2007 books
Feb. 13th, 2007 05:54 pm
17) Michael Friedman, Martian Dawn, 2006
Read for its curiosity value, being the fiction debut of Michael Friedman the New York poet, not the eponymous author of dozens of Star Trek books. The plot centres around 'Richard' (buddhist movie star) and 'Julia' (ex-hooker, turned actress), and the making of a science fiction film called Martian Dawn. The parallels with Pretty Woman are entirely intentional (that film itself being an update of George Bernard Shaw's Pygmalion), but here with the juxtaposition of a real male actor involved with his fictional female counterpart. The film is shot on Earth and Mars, the characters' lives are complete in an utterly self-absorbed way but also completely empty, and they circle around each other with shallow Hollywood dialogue at a far removal from the real world.

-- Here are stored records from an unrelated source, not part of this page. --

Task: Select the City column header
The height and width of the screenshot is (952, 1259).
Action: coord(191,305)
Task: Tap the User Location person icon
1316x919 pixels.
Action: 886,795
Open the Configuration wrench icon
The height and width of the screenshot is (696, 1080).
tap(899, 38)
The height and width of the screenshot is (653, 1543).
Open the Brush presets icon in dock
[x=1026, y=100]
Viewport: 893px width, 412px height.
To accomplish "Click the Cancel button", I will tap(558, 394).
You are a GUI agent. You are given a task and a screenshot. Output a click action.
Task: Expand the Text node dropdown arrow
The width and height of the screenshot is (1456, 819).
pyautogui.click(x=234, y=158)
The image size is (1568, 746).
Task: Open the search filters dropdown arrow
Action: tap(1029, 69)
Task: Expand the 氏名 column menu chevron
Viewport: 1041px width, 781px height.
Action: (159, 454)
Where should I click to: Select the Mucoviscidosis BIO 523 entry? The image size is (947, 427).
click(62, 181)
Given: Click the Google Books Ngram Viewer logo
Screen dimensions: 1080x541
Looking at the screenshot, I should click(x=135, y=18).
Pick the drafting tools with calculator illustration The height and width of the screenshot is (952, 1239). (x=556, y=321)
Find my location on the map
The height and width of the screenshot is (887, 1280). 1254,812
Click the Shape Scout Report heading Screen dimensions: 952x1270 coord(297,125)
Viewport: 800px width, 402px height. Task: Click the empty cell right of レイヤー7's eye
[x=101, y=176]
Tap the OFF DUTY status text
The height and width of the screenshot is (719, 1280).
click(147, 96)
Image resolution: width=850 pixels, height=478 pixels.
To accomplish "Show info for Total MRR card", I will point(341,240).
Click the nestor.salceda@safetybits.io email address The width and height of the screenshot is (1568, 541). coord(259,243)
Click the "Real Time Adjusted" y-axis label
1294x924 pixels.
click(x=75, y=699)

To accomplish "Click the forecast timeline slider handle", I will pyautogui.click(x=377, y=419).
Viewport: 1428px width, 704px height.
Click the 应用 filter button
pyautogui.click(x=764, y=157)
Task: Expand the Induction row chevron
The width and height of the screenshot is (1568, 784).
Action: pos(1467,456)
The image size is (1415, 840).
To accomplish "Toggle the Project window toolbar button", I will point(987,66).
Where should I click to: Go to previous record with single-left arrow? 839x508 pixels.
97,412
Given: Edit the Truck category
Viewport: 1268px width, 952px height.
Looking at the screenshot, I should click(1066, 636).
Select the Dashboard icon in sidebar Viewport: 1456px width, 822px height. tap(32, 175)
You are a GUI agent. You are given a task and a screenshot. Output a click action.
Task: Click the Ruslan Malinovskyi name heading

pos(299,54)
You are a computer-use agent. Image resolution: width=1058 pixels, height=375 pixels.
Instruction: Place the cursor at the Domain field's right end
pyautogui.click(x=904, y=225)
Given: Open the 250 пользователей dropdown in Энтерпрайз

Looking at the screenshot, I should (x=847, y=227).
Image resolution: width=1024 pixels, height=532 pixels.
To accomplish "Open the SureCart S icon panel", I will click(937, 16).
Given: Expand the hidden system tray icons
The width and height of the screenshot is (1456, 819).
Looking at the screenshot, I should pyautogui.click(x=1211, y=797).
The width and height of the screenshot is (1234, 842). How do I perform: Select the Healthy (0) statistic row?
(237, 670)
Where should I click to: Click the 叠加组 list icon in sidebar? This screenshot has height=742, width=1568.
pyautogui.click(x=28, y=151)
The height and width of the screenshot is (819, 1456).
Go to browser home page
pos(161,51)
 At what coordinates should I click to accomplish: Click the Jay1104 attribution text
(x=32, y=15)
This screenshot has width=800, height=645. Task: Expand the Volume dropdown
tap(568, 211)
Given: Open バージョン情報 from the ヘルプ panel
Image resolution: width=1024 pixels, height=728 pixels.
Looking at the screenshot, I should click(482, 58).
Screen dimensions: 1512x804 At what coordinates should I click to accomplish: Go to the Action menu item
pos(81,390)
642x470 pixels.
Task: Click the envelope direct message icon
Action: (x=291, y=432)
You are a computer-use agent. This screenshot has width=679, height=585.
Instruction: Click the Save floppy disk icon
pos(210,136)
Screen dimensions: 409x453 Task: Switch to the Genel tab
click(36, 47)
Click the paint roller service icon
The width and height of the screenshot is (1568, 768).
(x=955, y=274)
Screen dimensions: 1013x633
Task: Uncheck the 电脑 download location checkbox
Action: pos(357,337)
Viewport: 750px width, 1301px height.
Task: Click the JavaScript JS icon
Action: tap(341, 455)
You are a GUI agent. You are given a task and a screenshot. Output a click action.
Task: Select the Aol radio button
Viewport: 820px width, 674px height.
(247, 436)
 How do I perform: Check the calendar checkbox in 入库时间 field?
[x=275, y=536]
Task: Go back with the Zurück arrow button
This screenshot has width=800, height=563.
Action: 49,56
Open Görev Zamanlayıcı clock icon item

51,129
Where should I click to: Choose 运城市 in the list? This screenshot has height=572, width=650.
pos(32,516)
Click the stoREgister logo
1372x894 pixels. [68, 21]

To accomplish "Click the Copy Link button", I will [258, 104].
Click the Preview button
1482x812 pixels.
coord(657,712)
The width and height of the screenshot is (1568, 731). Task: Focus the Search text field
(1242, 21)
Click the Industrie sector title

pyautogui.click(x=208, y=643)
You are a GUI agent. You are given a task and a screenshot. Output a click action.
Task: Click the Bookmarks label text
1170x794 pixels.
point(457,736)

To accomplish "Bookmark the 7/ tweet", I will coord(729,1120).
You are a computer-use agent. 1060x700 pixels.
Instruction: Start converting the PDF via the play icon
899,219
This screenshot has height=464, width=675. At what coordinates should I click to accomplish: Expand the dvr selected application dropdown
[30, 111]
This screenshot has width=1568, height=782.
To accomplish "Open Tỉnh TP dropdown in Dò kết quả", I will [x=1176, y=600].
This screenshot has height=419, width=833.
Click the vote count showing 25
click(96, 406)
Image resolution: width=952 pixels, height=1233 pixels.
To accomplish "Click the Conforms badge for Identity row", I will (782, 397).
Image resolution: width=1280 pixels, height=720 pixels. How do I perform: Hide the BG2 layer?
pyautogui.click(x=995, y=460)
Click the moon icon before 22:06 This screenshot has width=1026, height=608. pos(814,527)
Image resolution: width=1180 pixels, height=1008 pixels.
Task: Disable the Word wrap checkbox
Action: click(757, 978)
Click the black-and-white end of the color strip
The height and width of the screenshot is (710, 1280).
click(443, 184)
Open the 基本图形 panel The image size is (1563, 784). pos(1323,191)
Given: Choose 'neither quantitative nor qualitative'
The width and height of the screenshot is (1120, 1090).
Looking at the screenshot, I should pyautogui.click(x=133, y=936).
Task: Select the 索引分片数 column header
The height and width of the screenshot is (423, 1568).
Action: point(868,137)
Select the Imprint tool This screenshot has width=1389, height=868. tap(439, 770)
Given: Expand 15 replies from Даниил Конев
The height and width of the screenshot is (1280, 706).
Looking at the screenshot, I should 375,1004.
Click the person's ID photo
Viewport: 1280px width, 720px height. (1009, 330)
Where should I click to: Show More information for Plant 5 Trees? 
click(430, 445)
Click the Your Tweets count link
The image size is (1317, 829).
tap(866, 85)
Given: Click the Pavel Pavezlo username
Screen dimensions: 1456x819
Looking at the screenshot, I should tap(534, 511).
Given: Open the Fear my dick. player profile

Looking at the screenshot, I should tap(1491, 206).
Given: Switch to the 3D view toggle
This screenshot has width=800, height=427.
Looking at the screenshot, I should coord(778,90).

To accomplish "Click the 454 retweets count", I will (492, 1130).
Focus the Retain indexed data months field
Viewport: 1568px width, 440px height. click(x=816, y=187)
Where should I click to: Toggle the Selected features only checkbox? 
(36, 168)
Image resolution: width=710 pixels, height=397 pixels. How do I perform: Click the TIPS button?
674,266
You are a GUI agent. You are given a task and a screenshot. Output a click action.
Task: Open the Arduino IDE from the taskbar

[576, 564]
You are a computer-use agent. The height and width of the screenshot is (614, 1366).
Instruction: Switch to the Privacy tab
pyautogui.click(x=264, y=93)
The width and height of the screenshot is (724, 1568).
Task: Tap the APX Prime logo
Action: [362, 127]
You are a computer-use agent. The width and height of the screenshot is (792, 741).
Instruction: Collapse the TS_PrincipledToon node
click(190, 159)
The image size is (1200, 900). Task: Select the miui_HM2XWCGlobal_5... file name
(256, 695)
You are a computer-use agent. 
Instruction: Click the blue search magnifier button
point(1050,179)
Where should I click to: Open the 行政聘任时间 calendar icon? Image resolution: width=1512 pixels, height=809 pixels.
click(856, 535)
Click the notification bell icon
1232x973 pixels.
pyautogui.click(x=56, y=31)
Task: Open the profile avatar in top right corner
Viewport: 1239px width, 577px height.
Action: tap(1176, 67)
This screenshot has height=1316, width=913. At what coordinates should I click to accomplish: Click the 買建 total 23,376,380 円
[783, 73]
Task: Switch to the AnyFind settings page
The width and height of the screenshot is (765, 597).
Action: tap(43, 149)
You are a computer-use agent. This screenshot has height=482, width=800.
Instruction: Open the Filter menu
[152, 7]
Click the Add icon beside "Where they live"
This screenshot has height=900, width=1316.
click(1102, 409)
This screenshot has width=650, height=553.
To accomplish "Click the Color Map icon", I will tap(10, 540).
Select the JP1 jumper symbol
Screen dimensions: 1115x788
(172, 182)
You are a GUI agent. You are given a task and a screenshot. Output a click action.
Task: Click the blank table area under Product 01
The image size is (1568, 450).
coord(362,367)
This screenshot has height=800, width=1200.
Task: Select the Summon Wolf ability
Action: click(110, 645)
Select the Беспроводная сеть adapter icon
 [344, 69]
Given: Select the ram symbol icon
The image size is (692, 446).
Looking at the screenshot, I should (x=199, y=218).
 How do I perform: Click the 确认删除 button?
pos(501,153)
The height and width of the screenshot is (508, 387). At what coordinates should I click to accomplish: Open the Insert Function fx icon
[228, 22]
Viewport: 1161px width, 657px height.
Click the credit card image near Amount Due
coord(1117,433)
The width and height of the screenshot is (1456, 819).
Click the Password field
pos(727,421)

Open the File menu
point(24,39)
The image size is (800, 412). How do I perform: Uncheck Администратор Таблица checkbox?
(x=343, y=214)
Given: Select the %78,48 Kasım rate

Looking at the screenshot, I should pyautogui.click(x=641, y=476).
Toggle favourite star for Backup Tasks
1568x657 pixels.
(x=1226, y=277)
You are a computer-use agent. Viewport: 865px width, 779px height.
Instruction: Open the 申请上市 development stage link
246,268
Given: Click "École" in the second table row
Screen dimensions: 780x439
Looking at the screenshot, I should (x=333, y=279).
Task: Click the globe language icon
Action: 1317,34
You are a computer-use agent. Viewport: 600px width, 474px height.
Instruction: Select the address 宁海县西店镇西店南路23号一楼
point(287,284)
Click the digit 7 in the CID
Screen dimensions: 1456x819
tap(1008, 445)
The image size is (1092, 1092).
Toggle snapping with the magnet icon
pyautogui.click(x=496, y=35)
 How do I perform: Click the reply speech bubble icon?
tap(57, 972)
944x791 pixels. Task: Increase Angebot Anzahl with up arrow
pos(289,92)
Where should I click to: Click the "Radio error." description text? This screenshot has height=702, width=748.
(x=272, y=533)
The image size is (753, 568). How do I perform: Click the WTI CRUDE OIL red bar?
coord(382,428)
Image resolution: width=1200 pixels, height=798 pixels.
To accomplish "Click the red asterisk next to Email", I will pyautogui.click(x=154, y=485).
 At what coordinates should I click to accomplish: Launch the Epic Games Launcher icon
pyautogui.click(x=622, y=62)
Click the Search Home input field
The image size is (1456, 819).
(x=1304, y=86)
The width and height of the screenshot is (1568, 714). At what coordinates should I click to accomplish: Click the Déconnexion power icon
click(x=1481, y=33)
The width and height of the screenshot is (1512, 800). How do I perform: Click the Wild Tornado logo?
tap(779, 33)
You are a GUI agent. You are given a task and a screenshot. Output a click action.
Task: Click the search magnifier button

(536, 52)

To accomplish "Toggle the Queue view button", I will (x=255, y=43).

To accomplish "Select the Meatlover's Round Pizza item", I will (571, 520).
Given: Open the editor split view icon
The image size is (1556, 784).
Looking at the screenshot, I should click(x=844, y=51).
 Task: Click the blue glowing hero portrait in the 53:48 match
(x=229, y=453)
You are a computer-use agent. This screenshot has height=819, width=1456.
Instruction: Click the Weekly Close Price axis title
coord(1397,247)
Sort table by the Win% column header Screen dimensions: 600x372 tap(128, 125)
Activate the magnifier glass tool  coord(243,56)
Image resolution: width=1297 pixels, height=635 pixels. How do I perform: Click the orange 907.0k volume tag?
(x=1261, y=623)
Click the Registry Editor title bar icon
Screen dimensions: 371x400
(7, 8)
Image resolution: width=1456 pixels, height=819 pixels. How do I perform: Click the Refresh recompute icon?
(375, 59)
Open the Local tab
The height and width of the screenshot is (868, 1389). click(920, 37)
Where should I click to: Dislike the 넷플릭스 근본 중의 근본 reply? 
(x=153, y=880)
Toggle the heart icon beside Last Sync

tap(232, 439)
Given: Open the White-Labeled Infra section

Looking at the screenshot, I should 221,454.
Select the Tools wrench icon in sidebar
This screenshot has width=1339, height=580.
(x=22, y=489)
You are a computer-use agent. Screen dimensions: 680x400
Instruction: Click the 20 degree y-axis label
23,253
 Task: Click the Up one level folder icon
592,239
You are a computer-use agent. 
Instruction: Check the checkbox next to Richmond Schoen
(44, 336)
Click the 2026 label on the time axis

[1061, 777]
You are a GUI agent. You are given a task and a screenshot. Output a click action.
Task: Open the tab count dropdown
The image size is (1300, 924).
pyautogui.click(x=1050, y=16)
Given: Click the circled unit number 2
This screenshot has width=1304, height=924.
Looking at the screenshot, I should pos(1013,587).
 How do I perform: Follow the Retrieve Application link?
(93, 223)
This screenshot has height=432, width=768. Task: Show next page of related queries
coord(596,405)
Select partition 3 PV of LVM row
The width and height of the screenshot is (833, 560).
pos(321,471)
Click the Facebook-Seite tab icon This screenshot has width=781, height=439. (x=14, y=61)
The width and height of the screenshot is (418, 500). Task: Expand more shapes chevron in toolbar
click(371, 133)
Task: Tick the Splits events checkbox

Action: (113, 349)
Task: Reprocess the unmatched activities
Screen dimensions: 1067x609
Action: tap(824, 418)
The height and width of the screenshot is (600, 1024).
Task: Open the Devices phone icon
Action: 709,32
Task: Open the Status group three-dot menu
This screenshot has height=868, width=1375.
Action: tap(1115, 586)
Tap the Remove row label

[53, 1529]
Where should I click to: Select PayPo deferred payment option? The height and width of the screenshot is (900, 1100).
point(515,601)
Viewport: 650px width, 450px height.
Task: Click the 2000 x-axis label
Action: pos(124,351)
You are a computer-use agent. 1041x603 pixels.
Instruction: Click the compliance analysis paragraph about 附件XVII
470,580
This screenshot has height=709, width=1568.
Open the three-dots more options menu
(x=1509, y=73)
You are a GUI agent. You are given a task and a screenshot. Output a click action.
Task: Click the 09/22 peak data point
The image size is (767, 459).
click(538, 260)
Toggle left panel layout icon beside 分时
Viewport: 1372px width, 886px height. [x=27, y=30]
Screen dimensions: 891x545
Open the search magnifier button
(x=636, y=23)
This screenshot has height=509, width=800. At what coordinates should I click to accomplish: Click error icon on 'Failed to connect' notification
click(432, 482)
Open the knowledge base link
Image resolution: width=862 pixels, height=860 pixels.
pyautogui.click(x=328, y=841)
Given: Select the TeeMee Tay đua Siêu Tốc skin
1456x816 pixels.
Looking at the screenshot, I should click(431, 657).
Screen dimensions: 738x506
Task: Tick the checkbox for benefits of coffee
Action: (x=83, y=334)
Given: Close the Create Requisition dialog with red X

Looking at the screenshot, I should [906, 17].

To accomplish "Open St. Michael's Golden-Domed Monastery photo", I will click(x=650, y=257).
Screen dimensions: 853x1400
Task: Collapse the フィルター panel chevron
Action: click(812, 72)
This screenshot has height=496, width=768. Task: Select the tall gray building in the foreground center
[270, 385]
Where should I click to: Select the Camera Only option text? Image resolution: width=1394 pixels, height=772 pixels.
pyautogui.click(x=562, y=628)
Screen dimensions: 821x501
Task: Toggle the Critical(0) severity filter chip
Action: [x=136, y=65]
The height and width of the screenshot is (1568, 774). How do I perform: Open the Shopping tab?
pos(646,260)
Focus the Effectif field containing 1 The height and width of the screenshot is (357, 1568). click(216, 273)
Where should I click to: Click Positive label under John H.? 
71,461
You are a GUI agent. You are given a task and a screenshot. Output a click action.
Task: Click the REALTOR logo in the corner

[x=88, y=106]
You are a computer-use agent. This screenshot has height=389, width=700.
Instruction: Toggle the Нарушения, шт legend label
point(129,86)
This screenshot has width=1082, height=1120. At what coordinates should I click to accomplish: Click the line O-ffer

Martian Dawn would seem to be a strange post-modern exercise looking at the often blurred interchange between reality and fiction in the creative process while those involved are often unable to tell the difference, but beyond that I couldn't really comment definitively. It's also both mainstream and science fiction (just) though definitely not slipstream, and it left me unsatisfied and a little bemused, not knowing what further conclusions I could draw, other than it being a quite deliberate low-gravity experience.